# ETL Pipeline for Immigration and Temperature Data

## Data Engineering Capstone Project

### Project Summary
The goal of this project is to create an ETL pipeline using I94 immigration data and city temperature data to form a database that is optimized for queries on immigration events. This database can be used to answer questions relating immigration behavior to destination temperature e.g., do people tend to immigrate to warmer places?

The project follows the follow steps:

* Step 1: Scope the Project and Gather Data
* Step 2: Explore and Assess the Data
* Step 3: Define the Data Model
* Step 4: Run ETL to Model the Data
* Step 5: Complete Project Write Up

In [2]:
import pandas as pd, re
from pyspark.sql import SparkSession
from pyspark.sql.functions import udf
spark = SparkSession\
.builder \
.config("spark.jars.packages","saurfang:spark-sas7bdat:2.0.0-s_2.11") \
.enableHiveSupport().getOrCreate()

# Step 1: Scope the Project and Gather Data
## Scope
In this project, we will aggregate I94 immigration data by destination city to form our first dimension table. Next we will aggregate city temperature data by city to form the second dimension table. The two datasets will be joined on destination city to form the fact table. The final database is optimized to query on immigration events to determine if temperature affects the selection of destination cities.
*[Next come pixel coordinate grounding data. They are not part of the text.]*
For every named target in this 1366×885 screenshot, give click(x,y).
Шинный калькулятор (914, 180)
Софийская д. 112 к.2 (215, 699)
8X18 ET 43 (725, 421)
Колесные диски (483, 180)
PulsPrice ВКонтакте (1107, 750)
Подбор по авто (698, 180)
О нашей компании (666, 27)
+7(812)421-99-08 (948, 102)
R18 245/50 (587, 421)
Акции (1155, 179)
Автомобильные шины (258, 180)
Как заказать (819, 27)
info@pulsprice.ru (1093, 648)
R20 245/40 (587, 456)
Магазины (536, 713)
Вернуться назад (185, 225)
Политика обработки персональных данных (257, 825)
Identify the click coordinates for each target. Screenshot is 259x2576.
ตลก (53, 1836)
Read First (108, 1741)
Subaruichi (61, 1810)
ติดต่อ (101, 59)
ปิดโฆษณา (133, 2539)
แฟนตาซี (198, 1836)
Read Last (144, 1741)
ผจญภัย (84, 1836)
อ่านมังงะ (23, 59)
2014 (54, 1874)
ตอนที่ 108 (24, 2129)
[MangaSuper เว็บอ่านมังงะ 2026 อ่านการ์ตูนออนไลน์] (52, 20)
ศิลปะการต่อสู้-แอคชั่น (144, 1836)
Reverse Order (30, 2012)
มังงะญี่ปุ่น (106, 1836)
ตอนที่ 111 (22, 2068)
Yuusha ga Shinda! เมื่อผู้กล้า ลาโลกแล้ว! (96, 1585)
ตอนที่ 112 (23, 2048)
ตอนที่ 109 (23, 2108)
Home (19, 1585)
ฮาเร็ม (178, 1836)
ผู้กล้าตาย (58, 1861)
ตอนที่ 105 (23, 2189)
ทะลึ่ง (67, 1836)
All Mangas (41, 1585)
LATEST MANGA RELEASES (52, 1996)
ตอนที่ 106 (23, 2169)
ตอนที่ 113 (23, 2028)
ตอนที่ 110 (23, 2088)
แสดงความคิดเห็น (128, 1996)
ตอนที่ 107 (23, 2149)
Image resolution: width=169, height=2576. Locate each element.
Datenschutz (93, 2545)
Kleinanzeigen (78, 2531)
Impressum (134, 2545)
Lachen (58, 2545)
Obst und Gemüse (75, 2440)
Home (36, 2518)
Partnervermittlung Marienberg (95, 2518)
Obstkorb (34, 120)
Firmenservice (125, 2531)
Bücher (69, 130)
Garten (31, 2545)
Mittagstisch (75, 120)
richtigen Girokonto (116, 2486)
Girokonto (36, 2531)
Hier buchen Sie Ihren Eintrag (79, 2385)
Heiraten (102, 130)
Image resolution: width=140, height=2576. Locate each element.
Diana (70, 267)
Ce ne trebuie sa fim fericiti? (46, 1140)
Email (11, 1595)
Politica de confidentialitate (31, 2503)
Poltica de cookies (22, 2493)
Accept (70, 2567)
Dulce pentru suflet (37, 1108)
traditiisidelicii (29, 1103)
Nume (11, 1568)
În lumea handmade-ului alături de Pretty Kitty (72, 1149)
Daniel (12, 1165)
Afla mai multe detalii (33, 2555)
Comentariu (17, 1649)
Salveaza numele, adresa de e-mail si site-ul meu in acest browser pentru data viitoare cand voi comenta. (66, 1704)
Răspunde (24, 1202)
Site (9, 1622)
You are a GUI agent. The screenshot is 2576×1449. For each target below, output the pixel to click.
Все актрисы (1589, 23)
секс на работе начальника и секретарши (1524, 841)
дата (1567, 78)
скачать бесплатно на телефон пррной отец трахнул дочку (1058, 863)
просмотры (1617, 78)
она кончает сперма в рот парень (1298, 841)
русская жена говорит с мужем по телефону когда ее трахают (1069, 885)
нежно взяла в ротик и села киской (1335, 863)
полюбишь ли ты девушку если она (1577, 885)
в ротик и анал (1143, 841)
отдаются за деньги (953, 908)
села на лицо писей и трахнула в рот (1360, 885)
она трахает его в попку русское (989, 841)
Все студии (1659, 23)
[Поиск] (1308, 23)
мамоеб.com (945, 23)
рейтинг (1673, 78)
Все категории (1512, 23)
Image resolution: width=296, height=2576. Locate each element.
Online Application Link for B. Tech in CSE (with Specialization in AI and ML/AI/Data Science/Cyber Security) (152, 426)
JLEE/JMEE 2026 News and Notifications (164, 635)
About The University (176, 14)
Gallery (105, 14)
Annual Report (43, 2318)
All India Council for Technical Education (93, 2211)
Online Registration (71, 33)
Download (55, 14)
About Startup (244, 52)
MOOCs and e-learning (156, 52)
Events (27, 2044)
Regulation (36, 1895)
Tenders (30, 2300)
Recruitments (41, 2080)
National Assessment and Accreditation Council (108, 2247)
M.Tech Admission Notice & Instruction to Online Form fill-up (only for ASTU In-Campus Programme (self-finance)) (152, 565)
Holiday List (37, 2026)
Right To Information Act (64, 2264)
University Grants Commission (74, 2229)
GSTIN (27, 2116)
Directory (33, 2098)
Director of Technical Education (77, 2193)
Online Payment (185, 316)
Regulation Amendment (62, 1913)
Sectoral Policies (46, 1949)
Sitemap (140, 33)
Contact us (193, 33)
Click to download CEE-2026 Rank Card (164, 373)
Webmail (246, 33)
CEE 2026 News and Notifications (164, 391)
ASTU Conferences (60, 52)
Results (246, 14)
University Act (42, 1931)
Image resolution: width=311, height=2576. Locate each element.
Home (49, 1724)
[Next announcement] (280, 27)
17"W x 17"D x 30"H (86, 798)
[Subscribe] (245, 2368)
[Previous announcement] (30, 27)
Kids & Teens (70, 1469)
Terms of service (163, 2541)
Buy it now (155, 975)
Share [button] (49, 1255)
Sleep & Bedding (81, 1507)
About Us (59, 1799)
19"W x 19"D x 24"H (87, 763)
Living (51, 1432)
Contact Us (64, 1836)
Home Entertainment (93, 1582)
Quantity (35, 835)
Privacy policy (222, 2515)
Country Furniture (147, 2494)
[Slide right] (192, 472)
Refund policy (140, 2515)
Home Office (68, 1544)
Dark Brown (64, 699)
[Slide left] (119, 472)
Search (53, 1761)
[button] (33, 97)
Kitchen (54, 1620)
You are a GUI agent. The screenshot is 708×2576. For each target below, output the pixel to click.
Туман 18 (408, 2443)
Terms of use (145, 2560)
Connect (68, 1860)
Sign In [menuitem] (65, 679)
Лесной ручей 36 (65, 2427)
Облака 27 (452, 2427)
Spark will be used to process the data

In [4]:
fname = '../../data/18-83510-I94-Data-2016/i94_apr16_sub.sas7bdat'
df = pd.read_sas(fname, 'sas7bdat', encoding="ISO-8859-1")

In [21]:
df.head()

Unnamed: 0,cicid,i94yr,i94mon,i94cit,i94res,i94port,arrdate,i94mode,i94addr,depdate,...,entdepu,matflag,biryear,dtaddto,gender,insnum,airline,admnum,fltno,visatype
0,6.0,2016.0,4.0,692.0,692.0,XXX,20573.0,,,,...,U,,1979.0,10282016,,,,1897628000.0,,B2
1,7.0,2016.0,4.0,254.0,276.0,ATL,20551.0,1.0,AL,,...,Y,,1991.0,D/S,M,,,3736796000.0,296.0,F1
2,15.0,2016.0,4.0,101.0,101.0,WAS,20545.0,1.0,MI,20691.0,...,,M,1961.0,09302016,M,,OS,666643200.0,93.0,B2
3,16.0,2016.0,4.0,101.0,101.0,NYC,20545.0,1.0,MA,20567.0,...,,M,1988.0,09302016,,,AA,92468460000.0,199.0,B2
4,17.0,2016.0,4.0,101.0,101.0,NYC,20545.0,1.0,MA,20567.0,...,,M,2012.0,09302016,,,AA,92468460000.0,199.0,B2


In [22]:
fname = '../../data2/GlobalLandTemperaturesByCity.csv'
df_temperature = pd.read_csv(fname, sep=',')
df_temperature.head()

Unnamed: 0,dt,AverageTemperature,AverageTemperatureUncertainty,City,Country,Latitude,Longitude
0,1743-11-01,6.068,1.737,Århus,Denmark,57.05N,10.33E
1,1743-12-01,,,Århus,Denmark,57.05N,10.33E
2,1744-01-01,,,Århus,Denmark,57.05N,10.33E
3,1744-02-01,,,Århus,Denmark,57.05N,10.33E
4,1744-03-01,,,Århus,Denmark,57.05N,10.33E


In [None]:
# Applying port and validation to the tables
i94port_valid = {}
def read_port_valid():
    with open('i94port_valid.txt') as f:
         for line in f:
            re_obj = re.compile(r'\'(.*)\'.*\'(.*)\'')
            match = re_obj.search(line)
            i94port_valid[match[1]]=[match[2]]

def clean_i94_data(file):
    # Read I94 data into Spark
    df_immigration = spark.read.format('com.github.saurfang.sas.spark').load(file)
    read_port_valid()
    df_immigration = df_immigration.filter(df_immigration.i94port.isin(list(i94port_valid.keys())))
    return df_immigration

df_temp=spark.read.format("csv").option("header", "true").load("../../data2/GlobalLandTemperaturesByCity.csv")
df_temp=df_temp.filter(df_temp.AverageTemperature != 'NaN')
df_temp=df_temp.dropDuplicates(['City', 'Country'])

@udf()
def get_i94port(city):
    for key in i94port_valid:
        if city.lower() in i94port_valid[key][0].lower():
            return key

# Add iport94 code based on city name
df_temp=df_temp.withColumn("i94port", get_i94port(df_temp.City))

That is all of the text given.